Baro dan Jinyoung yang berdiri didekatnya menoleh kearahnya. Jopun menelan
ludah pelan dan menarik nafas panjang. Ia menyilangan kedua tangannya didepan
dadanya dan lupa untuk kembali menggenggam ransel Baro yang akhirnya membuatnya
kehilangan keseimbangan saat bus itu bergoncang melewati tikungan dan polisi
tidur. Ia hampir saja terjatuh kedalam pangkuan salah satu penumpang lain,
sampai Jinyoung menangkap tubuh Jo dan menahannya agar tidak terjatuh.
Jo benar-benar terkejut tatkala ia sadari kini ia tengah berada dalam
pelukan Jinyoung. Ia segera melepaskan dirinya dari pelukan tersebut dan
merapikan rambutnya yang terurai.

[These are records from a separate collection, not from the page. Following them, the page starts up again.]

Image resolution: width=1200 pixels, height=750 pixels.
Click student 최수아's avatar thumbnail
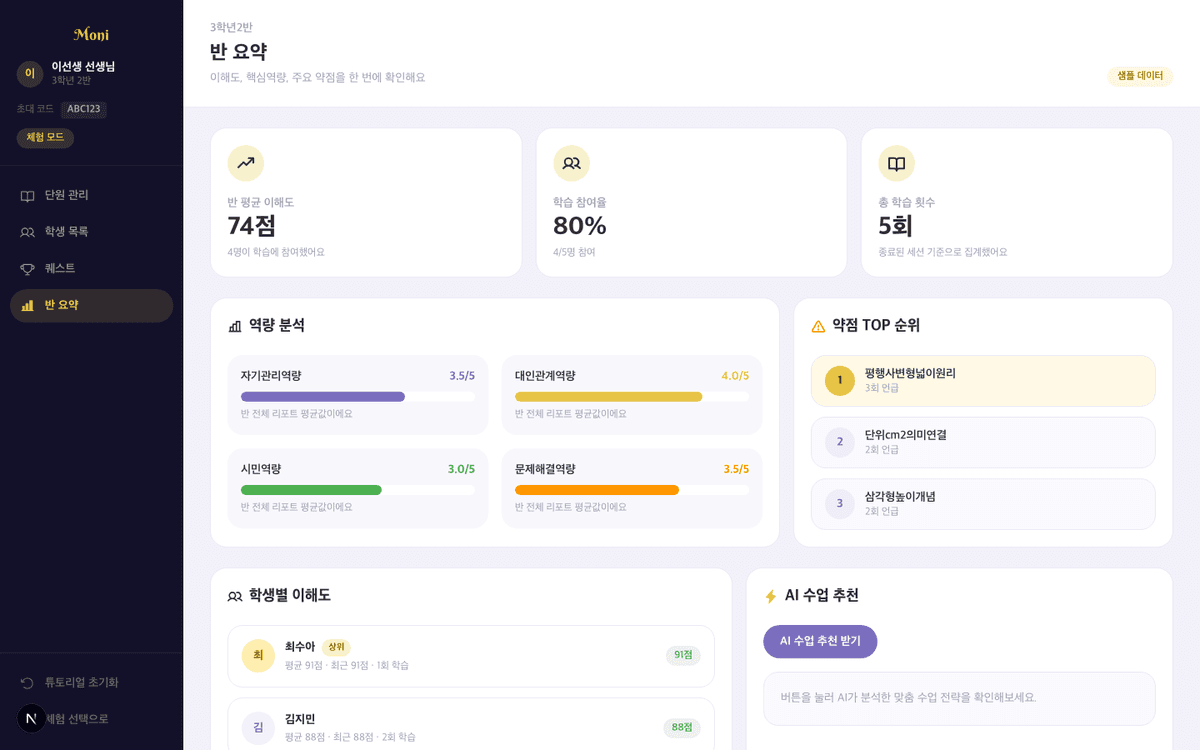(x=257, y=656)
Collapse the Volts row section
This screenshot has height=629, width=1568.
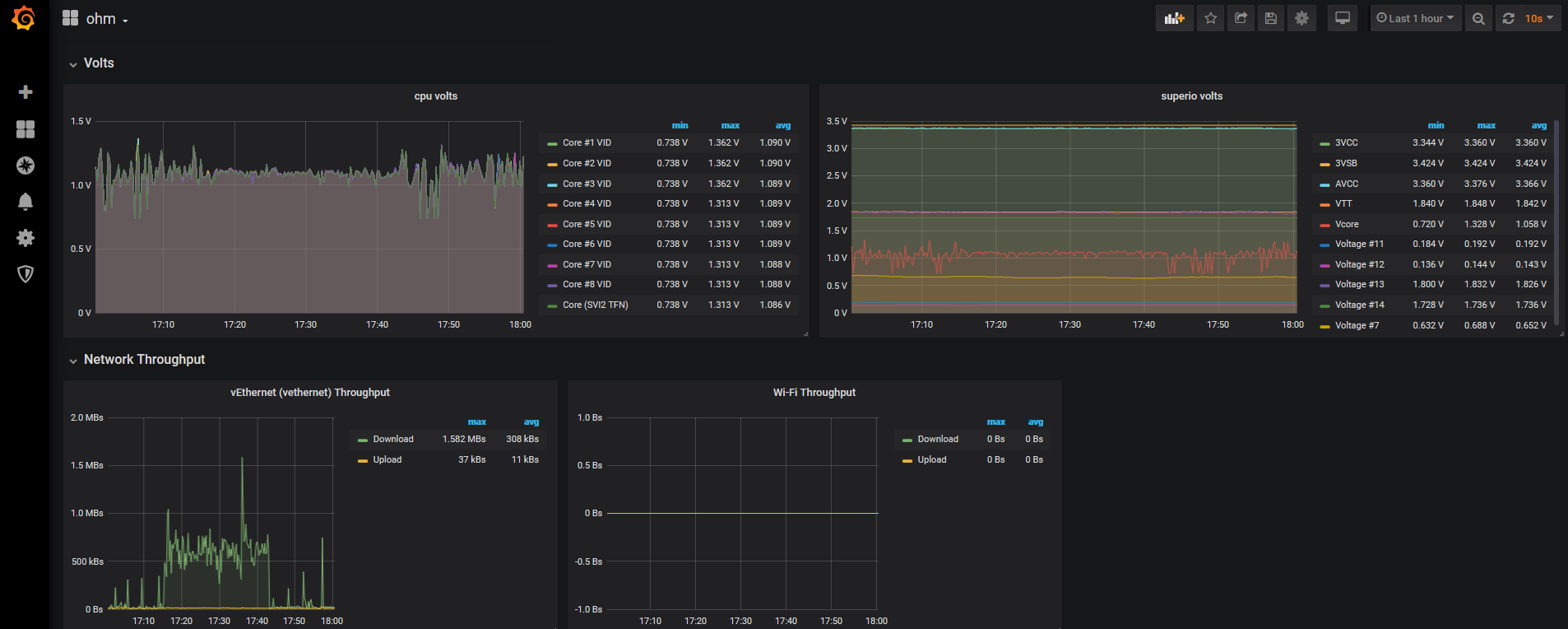click(98, 63)
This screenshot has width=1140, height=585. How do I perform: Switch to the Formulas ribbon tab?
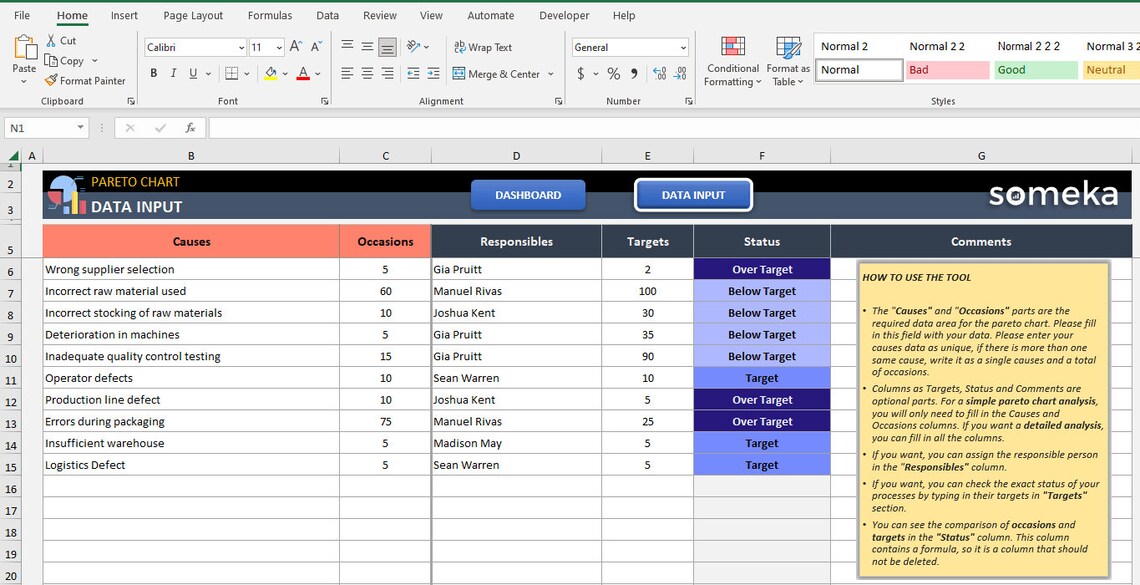(x=269, y=15)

Baro segera menggenggam erat lengan Jo.
“gwenchana..?” tanya Baro sedikit khawatir
“ah.. nhe...” jawab Jo masih mencoba mengembalikan kesadarannya
“gomawo chingguya..” ujar Baro mengucapkan terima kasih pada Jinyoung
yang diikuti oleh anggukan pelan dari Jinyoung.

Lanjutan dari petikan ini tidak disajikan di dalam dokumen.